(Screenshot grounding data)
========================================================================
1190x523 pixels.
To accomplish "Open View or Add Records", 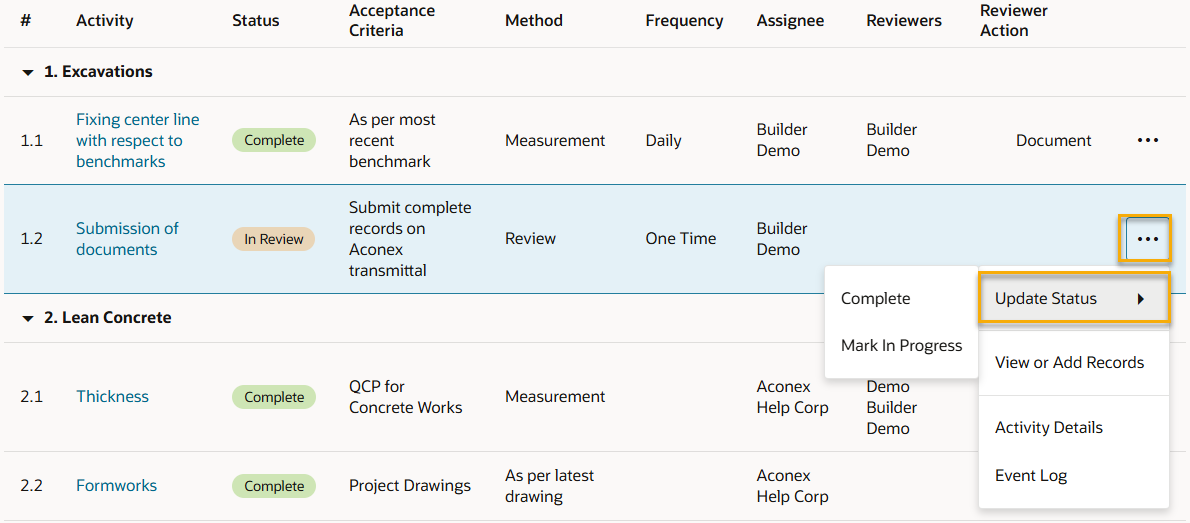I will (x=1069, y=363).
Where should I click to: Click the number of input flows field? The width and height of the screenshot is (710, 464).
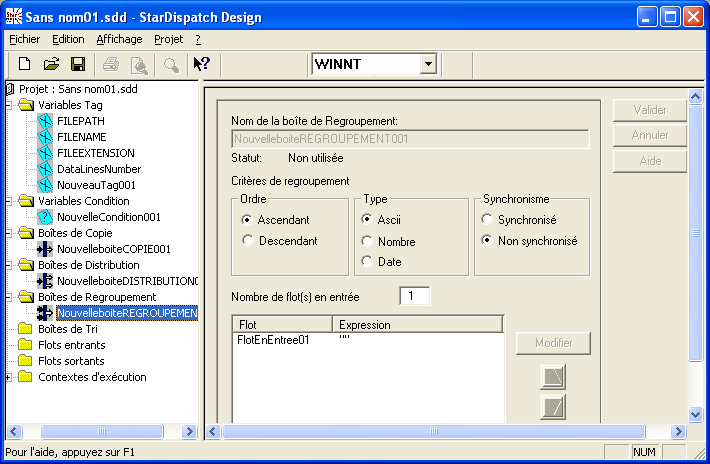(x=414, y=296)

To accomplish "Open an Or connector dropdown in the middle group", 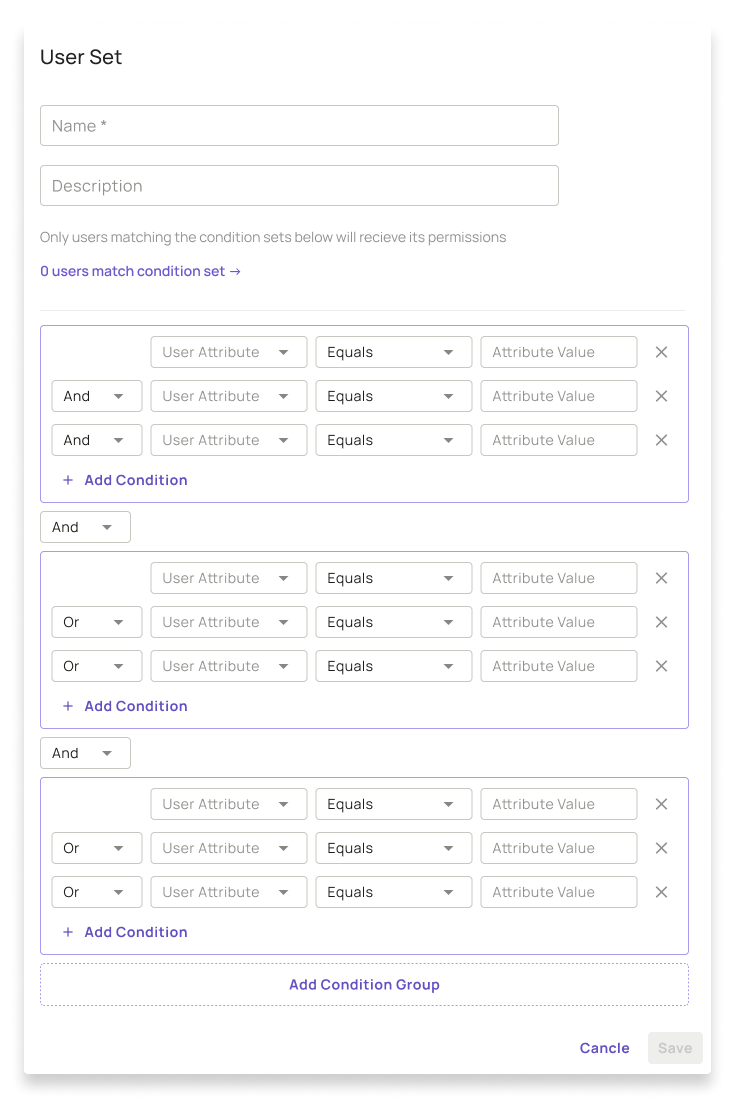I will coord(96,622).
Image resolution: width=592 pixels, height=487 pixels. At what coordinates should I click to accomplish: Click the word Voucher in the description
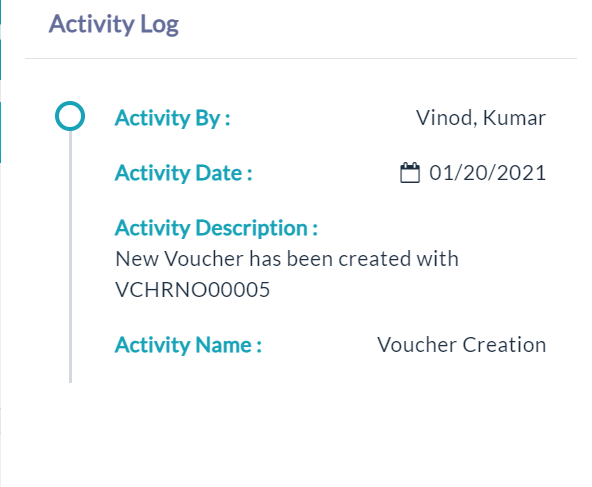click(x=204, y=259)
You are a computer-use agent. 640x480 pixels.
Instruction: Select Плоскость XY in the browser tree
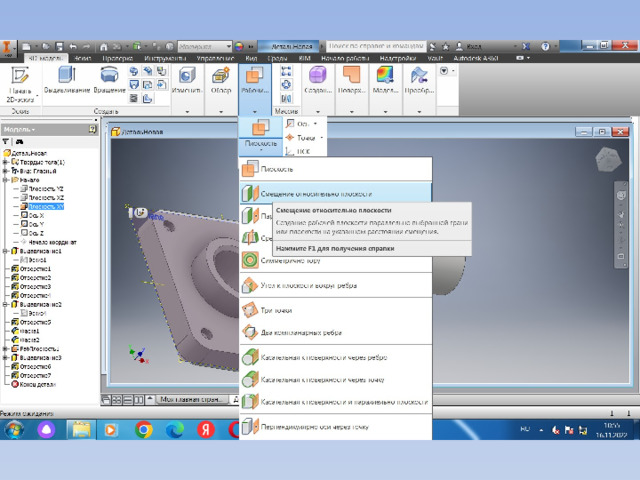(x=46, y=207)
========================================================================
• THE TASK:
Every line from the one with "Instruction: Select Плоскость" to the end of the records above should be restated word for word, and no picture belongs in the copy.

• WRITTEN SOLUTION:
Instruction: Select Плоскость XY in the browser tree
(x=46, y=207)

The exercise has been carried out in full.